Te connaissant, je sais que tu t´es déjà dit, sacrée folle enfant, il n´y a rien de beau dans ce tableau de la politique tchadienne et même africaine si l´on scrute le continent. Bon Dieu, c´est mal connaître cette vieille Afrique avec ses pays indépendants depuis cinquante ans. La nouvelle sensation, les cinquantenaires des indépendances fêtés à tambours battant. N´Djaména en a profité pour renaître. Après un mandat social fait de la cherté de la vie, l´augmentation des prix des denrées alimentaires, il faut bien renaître. La  RENAISSANCE Avec une maire analphabète et un climat social tendu. Et tandis que tout le pays est en grève sèche, notre IDI national que j´envie beaucoup la promptitude de bon soldat crie sa colère d´être à peine compris par ses compatriotes. S´il pouvait expliquer aux tchadiens la liberté dont jouissent les détourneurs de biens publics.

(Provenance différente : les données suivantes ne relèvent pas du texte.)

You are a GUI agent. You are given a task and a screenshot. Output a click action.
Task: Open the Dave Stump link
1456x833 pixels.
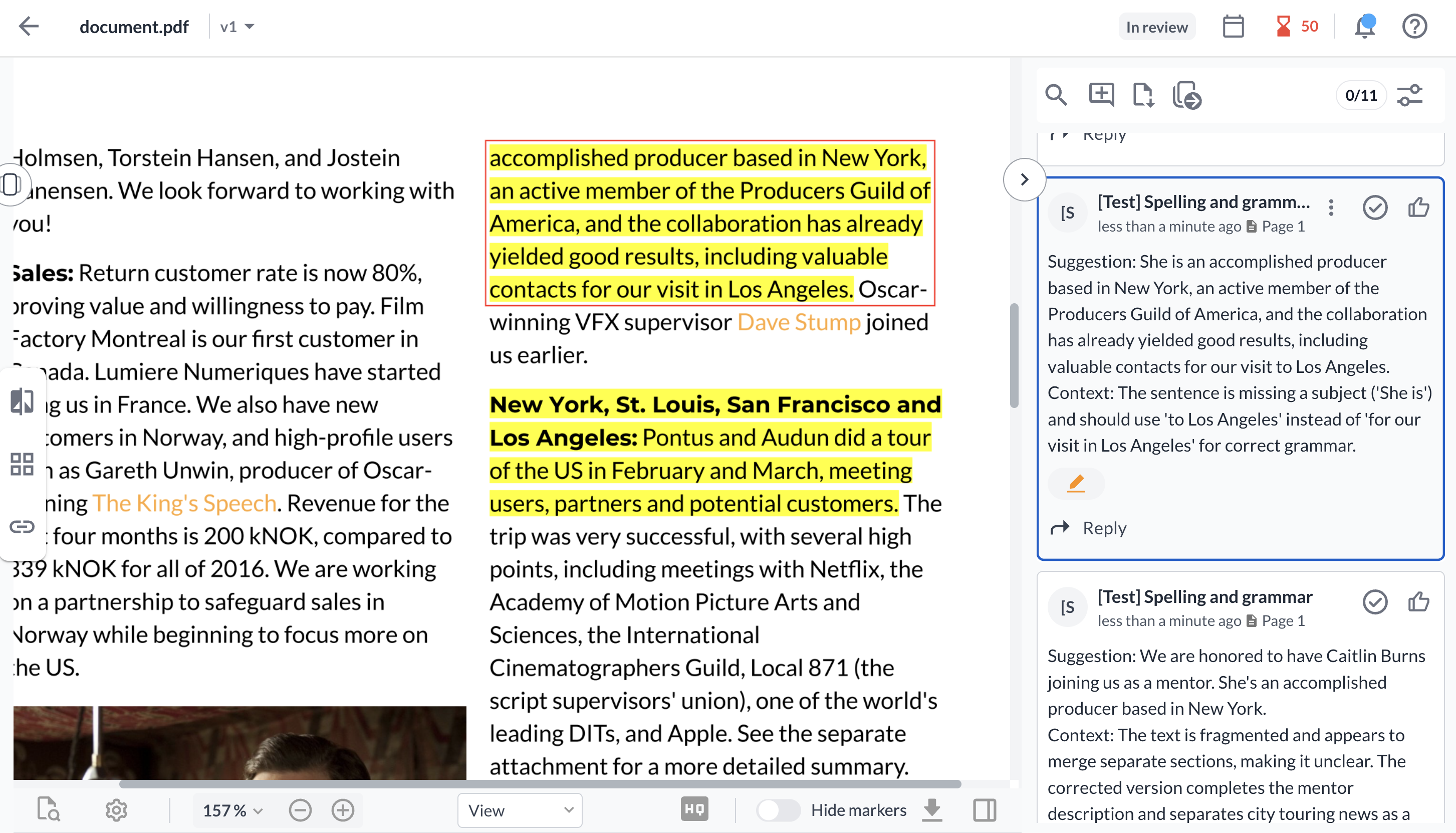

Maman, en me lisant tu comprends maintenant mieux pourquoi j´ai voulu partir sans tout le théâtre. Tu sais aussi pourquoi partir est devenu pour  bien de jeunes, une issue inévitable. Il le fallait bien, car parfois il faut apprendre à dire non. Tu te disais que tu me perdras pour toujours. Et moi je te rassurais qu´on se reverra.  Tu te disais encore une de mes paroles vaines. Regarde, je te prouve que je n´ai jamais cesser de penser à toi et à mon cher pays. Prends cela comme ma garantie d´un retour. Oui je reviendrais un jour quand on aura fait de ma ville la vitrine. Ce jour-là, je rentrerai. Car nul peut oublier d´où il vient.